簡易檢索 / 詳目顯示

研究生: 麥博翔
Po-Hsiang Mai
論文名稱: 石墨烯/奈米碳管-超奈米鑽石複合結構高穩定性之氫氣感測分析
Graphene/Carbon nanotube-Ultra-nanocrystalline diamond for high stability hydrogen sensor properties
指導教授: 黃柏仁
Bohr-Ran Huang
口試委員: 黃柏仁
Bohr-Ran Huang
周賢鎧
Shyankay Jou
章詠湟
Yung-Huang Chang
學位類別: 碩士
Master
系所名稱: 電資學院 - 電子工程系
Department of Electronic and Computer Engineering
論文出版年: 2020
畢業學年度: 108
語文別: 中文
論文頁數: 161
中文關鍵詞: 石墨烯奈米碳管超奈米鑽石氫氣感測器氣體感測
外文關鍵詞: Graphene, Carbon nanotube, Ultra-nanocrystalline diamond, hydrogen sensor
相關次數: 點閱:376下載:0
分享至:
查詢本校圖書館目錄 查詢臺灣博碩士論文知識加值系統 勘誤回報
  • 本論文分為四個部分,第一部分不同成長時間的摻氮超奈米鑽石(N-UNCD)之氫氣感測分析,並進行物性及電性之分析;第二部分則是以上一部分氫氣感測分析最好結果之N-UNCD為基底,濺鍍不同時間的鎳金屬作為催化劑並進行熱解化學氣相沉積(Thermal CVD),以N-UNCD作為唯一碳源作不同時間成長奈米碳管並進行氫氣感測量測和比較物性及電性之分析。第三部分則是在以第二部分中所得到氫氣感測分析最佳結果,加入不同量的還原氧化石墨烯(rGO)水溶液和不同層數由化學氣相沉積法製造之石墨稀兩種石墨纇的材料複合奈米碳管作氫氣感測之分析,並進行物性與電性之分析。第四部份則是將前三部份所得到分別對於氫氣感測最好的參數進行穩定性、重複性與選擇性之分析。
    研究發現,超奈米鑽石(N-UNCD)在成長時間為5分鐘時,經由原子力顯微鏡(AFM)所得到之表面粗糙度(Ra)為50.2nm,此時的N-UNCD具有較大的鑽石顆粒結晶,可以得知在成長5分鐘時N-UNCD具有較大的表面積,其在500ppm的氫氣流量下,靈敏度為2.3%;接著再以五分鐘的N-UNCD為基底,濺鍍上不同分鐘的鎳金屬作為催化劑,以熱解化學氣相沉積成長不同時間的奈米碳管,可以發現成長出奈米碳管後相較於超奈米鑽石在500ppm的氫氣流量下,對於氫氣感測之靈敏度提升至5.2%。造成響應值提升,其原因為成長奈米碳管後,氧氣的吸附面積較超奈米鑽石來得大,因此,整體的比表面積提升,導致更多的氧氣吸附。
    在加入P型的還原氧化石墨烯和石墨稀後為了使費米能階平衡,奈米碳管和還原氧化石墨烯以及石墨烯的交界處會有些微能帶彎曲現象,使空乏區形成,但其較奈米碳管和超奈米鑽石接面的空乏區小,且因奈米碳管之功函數比石墨烯大,當在氫氣的環境中,自由電子可以輕易的從奈米碳管導帶傳到石墨稀的導帶,使空乏層寬度降低,電阻下降,奈米碳管-超奈米鑽石複合還原氧化石墨烯在500ppm的氫氣流量下之靈敏度提升為5.3%;奈米碳管-超奈米鑽石複合石墨烯在500ppm的氫氣流量下之靈敏度更提升為6.12%。

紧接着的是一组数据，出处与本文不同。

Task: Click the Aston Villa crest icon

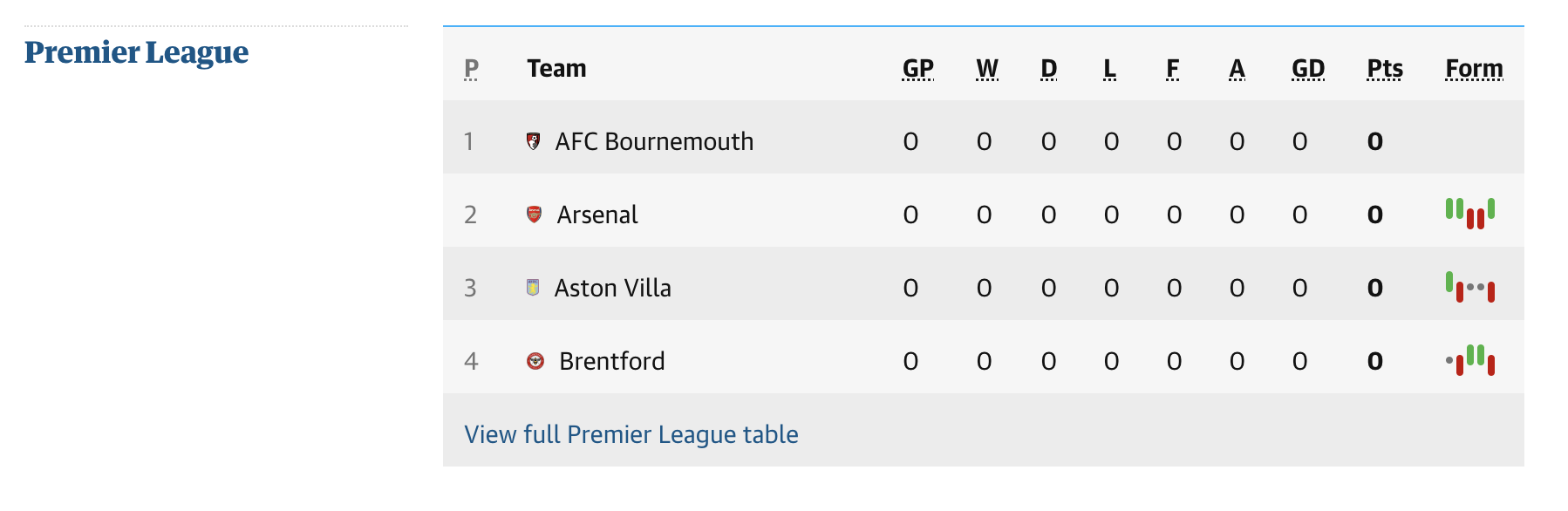Action: point(533,288)
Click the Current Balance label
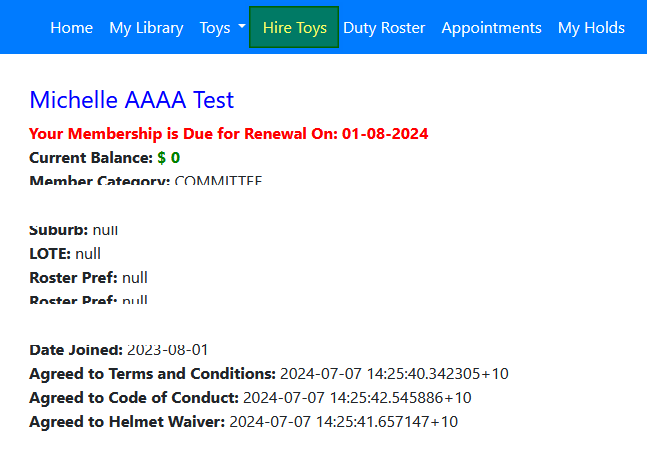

    最後在以不同波段的發光二極體(LED)去照射奈米碳管-超奈米鑽石複合結構進行氫氣感測之分析可以發現,因超奈米碳管-超奈米鑽石在紫外光波段具有吸收波長,當照射紫外光時進行氫氣感測可以發現因電子能階的跳耀,造成電阻上升,在500ppm的氫氣流量下靈敏度提升為14.51%。


    At present, there are many types of the commercially available hydrogen sensors, including electrochemical, semiconductor, thermoelectric, metallic, optical and acoustic ones, etc. Among them, semiconductor sensors exhibit high sensitivity, fast response, long-term stability and potential for integration in hydrogen sensing performance. In this study, we report hydrogen sensor based on combination of Ultra-nanocrystalline diamond (N-UNCD), carbon nanotubes (CNTs), reduced graphene oxide (rGO) and Graphene (Gr) via an innovative process. More briefly, we divide this study into four parts. The first part deals with N-UNCD growth in different time duration to measure hydrogen properties. The second part we use N-UNCD as the only carbon source, sputtering different Ni thickness as catalyst and using thermal CVD process to grow CNTs without CH4 gas. Because the only carbon source is N-UNCD, it is envisioned to that the as-grown CNTs are derived from N-UNCD, and then, we used this structure to measure hydrogen properties. The third part we used different amount of rGO solution to add on CNTs and measure hydrogen properties. The fourth part we transfer graphene which was growing by CVD on CNTs and measure hydrogen properties. From the overall studies, we revealed that the as-prepared Gr/CNTs-N-UNCD based hydrogen sensor exhibit enhanced Response of 6.12% compared to those of N-UNCD (2.3%), CNT-N-UNCD (5.2%) and rGO/CNT-N-UNCD (5.3%) based hydrogen sensor. As proved by HRTEM, the as-prepared CNTs is derived from N-UNCD, therefore, it has also some characteristics of N-UNCD, which was revealed from hydrogen properties, that shows very good stability and repeatability. After two months of stability measurement, the sensitivity of this structure for hydrogen sensing is as much as 84%, it shows that this structure is markedly suitable for hydrogen sensing components.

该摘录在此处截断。